→ Data for the task
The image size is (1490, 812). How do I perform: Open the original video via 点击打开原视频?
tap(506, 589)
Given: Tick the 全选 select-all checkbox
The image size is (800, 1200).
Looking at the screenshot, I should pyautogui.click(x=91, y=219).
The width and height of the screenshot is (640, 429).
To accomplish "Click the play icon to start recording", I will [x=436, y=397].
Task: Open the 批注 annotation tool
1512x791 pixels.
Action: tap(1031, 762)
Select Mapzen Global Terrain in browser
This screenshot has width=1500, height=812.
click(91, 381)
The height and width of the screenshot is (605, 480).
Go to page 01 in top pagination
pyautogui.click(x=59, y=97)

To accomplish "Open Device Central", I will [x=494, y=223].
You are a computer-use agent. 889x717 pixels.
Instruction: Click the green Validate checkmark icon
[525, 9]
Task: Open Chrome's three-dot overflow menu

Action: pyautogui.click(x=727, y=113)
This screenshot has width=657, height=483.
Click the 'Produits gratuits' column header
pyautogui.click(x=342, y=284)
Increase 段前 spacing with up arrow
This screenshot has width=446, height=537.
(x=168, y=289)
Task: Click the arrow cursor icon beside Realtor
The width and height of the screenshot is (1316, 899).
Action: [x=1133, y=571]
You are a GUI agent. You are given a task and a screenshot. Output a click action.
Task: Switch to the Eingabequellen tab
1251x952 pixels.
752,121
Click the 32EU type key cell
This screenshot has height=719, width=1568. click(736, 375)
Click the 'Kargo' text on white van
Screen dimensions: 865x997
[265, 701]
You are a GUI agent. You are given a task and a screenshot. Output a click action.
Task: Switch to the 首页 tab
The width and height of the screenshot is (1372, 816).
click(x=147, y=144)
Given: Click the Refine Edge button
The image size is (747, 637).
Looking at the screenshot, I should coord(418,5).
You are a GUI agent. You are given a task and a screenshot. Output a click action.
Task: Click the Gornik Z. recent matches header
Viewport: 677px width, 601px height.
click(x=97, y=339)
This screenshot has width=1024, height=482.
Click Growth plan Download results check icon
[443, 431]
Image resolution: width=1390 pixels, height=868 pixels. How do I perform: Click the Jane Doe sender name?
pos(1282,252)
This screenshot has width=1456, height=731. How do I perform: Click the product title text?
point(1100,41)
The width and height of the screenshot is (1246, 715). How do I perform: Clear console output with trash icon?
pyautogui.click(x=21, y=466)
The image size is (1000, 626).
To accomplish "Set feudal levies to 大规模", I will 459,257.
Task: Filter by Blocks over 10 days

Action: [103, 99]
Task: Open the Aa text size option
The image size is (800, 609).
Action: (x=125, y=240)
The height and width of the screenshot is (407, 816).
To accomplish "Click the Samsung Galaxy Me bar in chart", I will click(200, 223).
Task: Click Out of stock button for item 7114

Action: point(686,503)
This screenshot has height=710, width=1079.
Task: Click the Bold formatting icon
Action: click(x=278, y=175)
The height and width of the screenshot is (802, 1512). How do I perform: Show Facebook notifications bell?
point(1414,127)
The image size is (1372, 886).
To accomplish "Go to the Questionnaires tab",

→ How to complete this task
Reproduce every line above without error.

→ Expected answer
The image size is (1490, 812). How do I perform: Open the original video via 点击打开原视频?
tap(506, 589)
Given: Tick the 全选 select-all checkbox
The image size is (800, 1200).
Looking at the screenshot, I should pyautogui.click(x=91, y=219).
The width and height of the screenshot is (640, 429).
To accomplish "Click the play icon to start recording", I will [x=436, y=397].
Task: Open the 批注 annotation tool
1512x791 pixels.
Action: tap(1031, 762)
Select Mapzen Global Terrain in browser
This screenshot has width=1500, height=812.
click(91, 381)
The height and width of the screenshot is (605, 480).
Go to page 01 in top pagination
pyautogui.click(x=59, y=97)

To accomplish "Open Device Central", I will [x=494, y=223].
You are a computer-use agent. 889x717 pixels.
Instruction: Click the green Validate checkmark icon
[525, 9]
Task: Open Chrome's three-dot overflow menu

Action: pyautogui.click(x=727, y=113)
This screenshot has width=657, height=483.
Click the 'Produits gratuits' column header
pyautogui.click(x=342, y=284)
Increase 段前 spacing with up arrow
This screenshot has width=446, height=537.
(x=168, y=289)
Task: Click the arrow cursor icon beside Realtor
The width and height of the screenshot is (1316, 899).
Action: [x=1133, y=571]
You are a GUI agent. You are given a task and a screenshot. Output a click action.
Task: Switch to the Eingabequellen tab
1251x952 pixels.
752,121
Click the 32EU type key cell
This screenshot has height=719, width=1568. click(736, 375)
Click the 'Kargo' text on white van
Screen dimensions: 865x997
[265, 701]
You are a GUI agent. You are given a task and a screenshot. Output a click action.
Task: Switch to the 首页 tab
The width and height of the screenshot is (1372, 816).
click(x=147, y=144)
Given: Click the Refine Edge button
The image size is (747, 637).
Looking at the screenshot, I should coord(418,5).
You are a GUI agent. You are given a task and a screenshot. Output a click action.
Task: Click the Gornik Z. recent matches header
Viewport: 677px width, 601px height.
click(x=97, y=339)
This screenshot has width=1024, height=482.
Click Growth plan Download results check icon
[443, 431]
Image resolution: width=1390 pixels, height=868 pixels. How do I perform: Click the Jane Doe sender name?
pos(1282,252)
This screenshot has width=1456, height=731. How do I perform: Click the product title text?
point(1100,41)
The width and height of the screenshot is (1246, 715). How do I perform: Clear console output with trash icon?
pyautogui.click(x=21, y=466)
The image size is (1000, 626).
To accomplish "Set feudal levies to 大规模", I will 459,257.
Task: Filter by Blocks over 10 days

Action: [103, 99]
Task: Open the Aa text size option
The image size is (800, 609).
Action: (x=125, y=240)
The height and width of the screenshot is (407, 816).
To accomplish "Click the Samsung Galaxy Me bar in chart", I will click(200, 223).
Task: Click Out of stock button for item 7114

Action: point(686,503)
This screenshot has height=710, width=1079.
Task: Click the Bold formatting icon
Action: click(x=278, y=175)
The height and width of the screenshot is (802, 1512). How do I perform: Show Facebook notifications bell?
point(1414,127)
The image size is (1372, 886).
To accomplish "Go to the Questionnaires tab",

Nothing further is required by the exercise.